"Parenting often seems like it is obsessed with firsts: first words, first steps."
Recently I put together flat-pack bunk beds. It was a memorable day and not just because I had a hangover, no Allen key and a two-and-a-half year old who was very keen to “help Daddy”. I was also aware that it was my youngest son’s last night of sleeping in a cot.
Parenting often seems like it is obsessed with firsts: first words, first steps, first time your kid decides to see what that brown stuff in their nappy feels like. So, it was nice to read a Guardian article around the same time as I was wrestling with my flatpack bed (last time I assemble a bed with the holes for the ladder at the wrong end? I hope so) from an author that valued lasts as much as I did.
In the case of a new bed, and a discarded cot, these firsts and lasts are inextricably linked but firsts tend to be exciting and new, lasts far more poignant.
Firsts also seem to be more shiny and dazzling leaving the lasts to be relegated to the shade.
And they are less ephemeral. Firsts tend to come with (almost as good) seconds and (still pretty good) thirds, lasts never come again.
In my own life lasts burn more brightly that firsts. I can still clearly picture my last night in the family home when I moved out at the age of 17, the receding view of London from the plane when I finished living in England, and the final time I saw my grandparents in their home together before age and fragility split them up. I have a more vivid recollection of the end of most relationships than I do the beginning.
My wife is also very attuned to closing chapters at the moment, since our two-year-old will be our last child. She is keen to milk these final moments for as long as possible knowing they will never be repeated. Clothes feature prominently, such as the moment our youngest no longer wore all-in-one baby suits; she has a vivid memory of the last time our eldest fell asleep in her arms, the final time she breastfed our second who was wriggly, distracted, and clearly ambivalent to the last moment they shared a nurturing bond; first haircuts which inevitably mean the end of wispy blond baby hair (but has the bonus of producing a memento for the keepsake box).
But we are both aware that you cannot hold onto these final moments too desperately, there is no desire to foster a little Peter Pan, it is more to mark the passing of certain things that can seem innocuous but which grow in importance over time. I never thought I would be nostalgic about getting up at 4am staring through heavy eyelids at a bottle warming … but there are weak moments.
There are final moments I fear – like the end of spontaneous leg hugs from our youngest, one of which I just got while writing this piece – and there are lasts I crave -- I may well have the final dirty nappy shellacked and framed, a reminder of the (combined) six long years of wiping someone else’s bum.

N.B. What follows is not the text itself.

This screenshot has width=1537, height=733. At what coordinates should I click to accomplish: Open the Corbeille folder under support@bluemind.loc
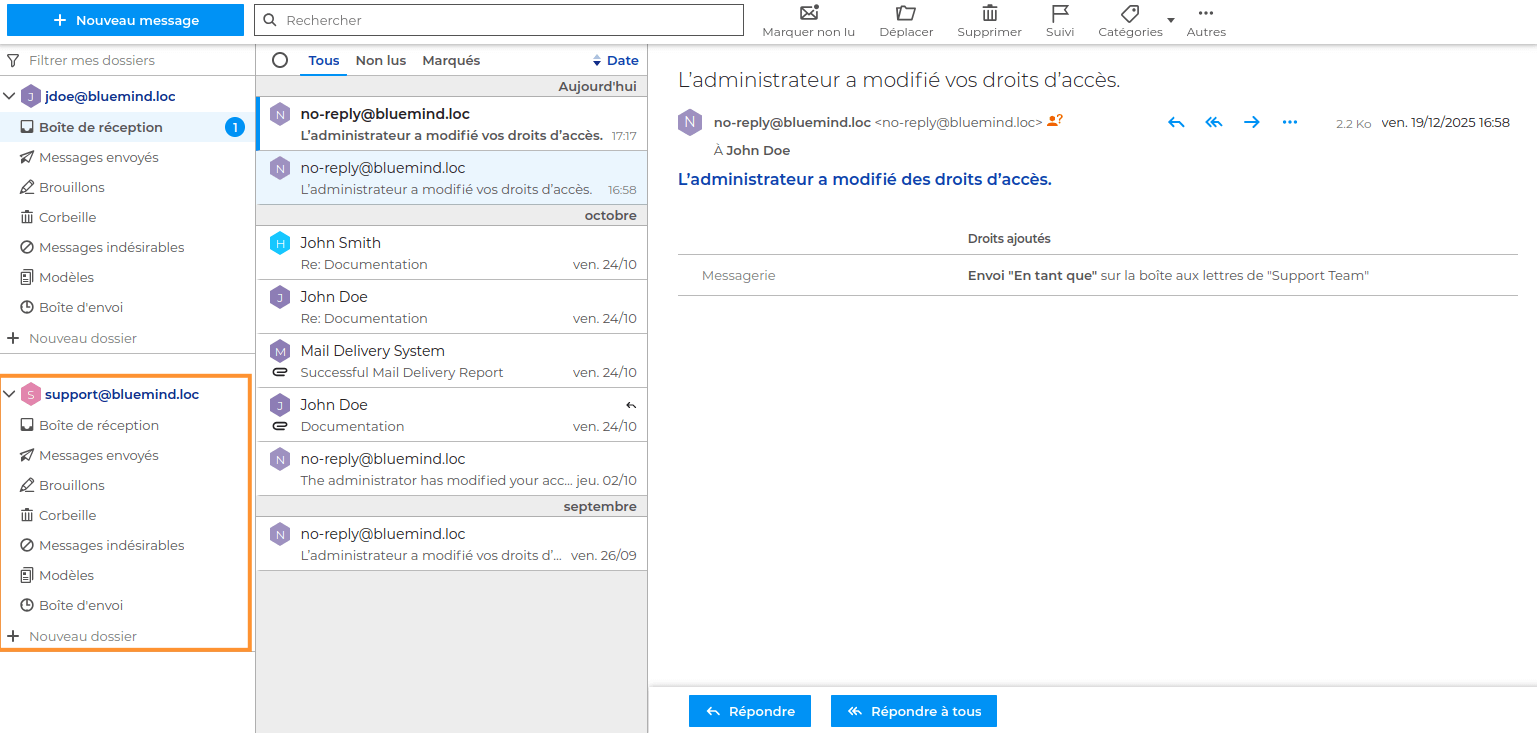68,515
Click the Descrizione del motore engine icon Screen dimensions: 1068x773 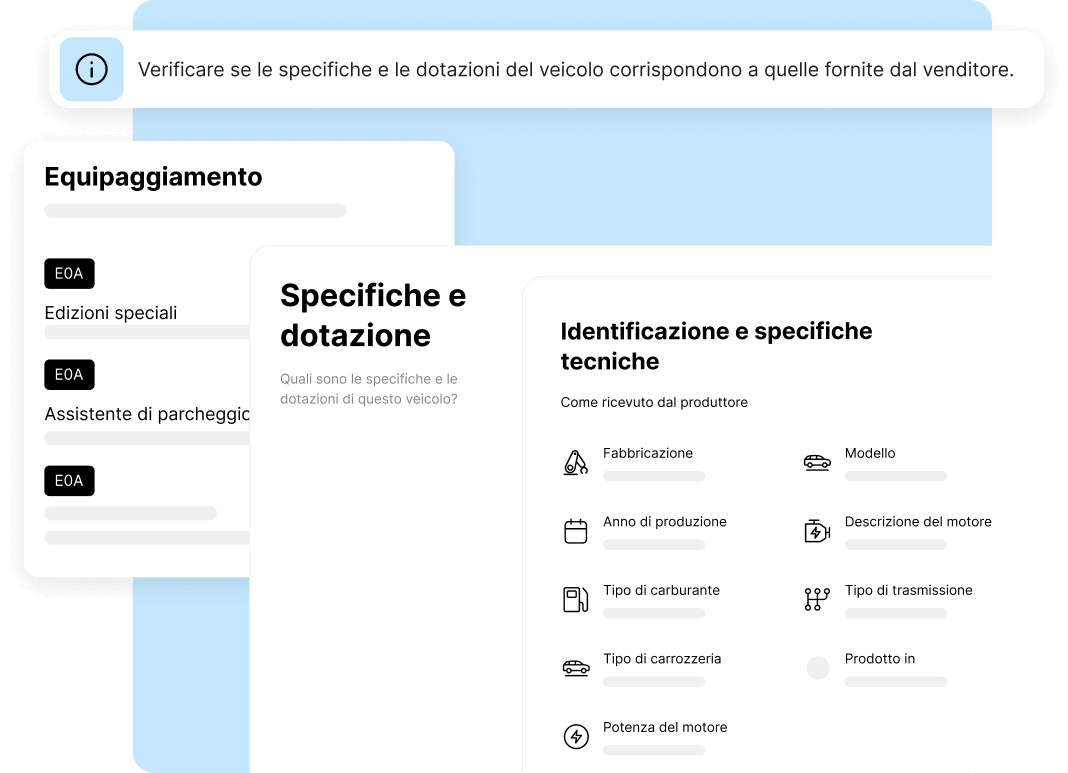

Last moments will always be more special because their loss can be sudden and unpredictable. You can never know when a child that has sat tucked in bed listening intently to your evening stories will suddenly prefer to read to themselves, you get no warning that a toddler who used to pester you for a ride on your shoulders will decide he is too big for it.
They are catching-lightning-in-a-bottle moments, the first casualty of growing up and the last thing many of us look for but they are worth celebrating.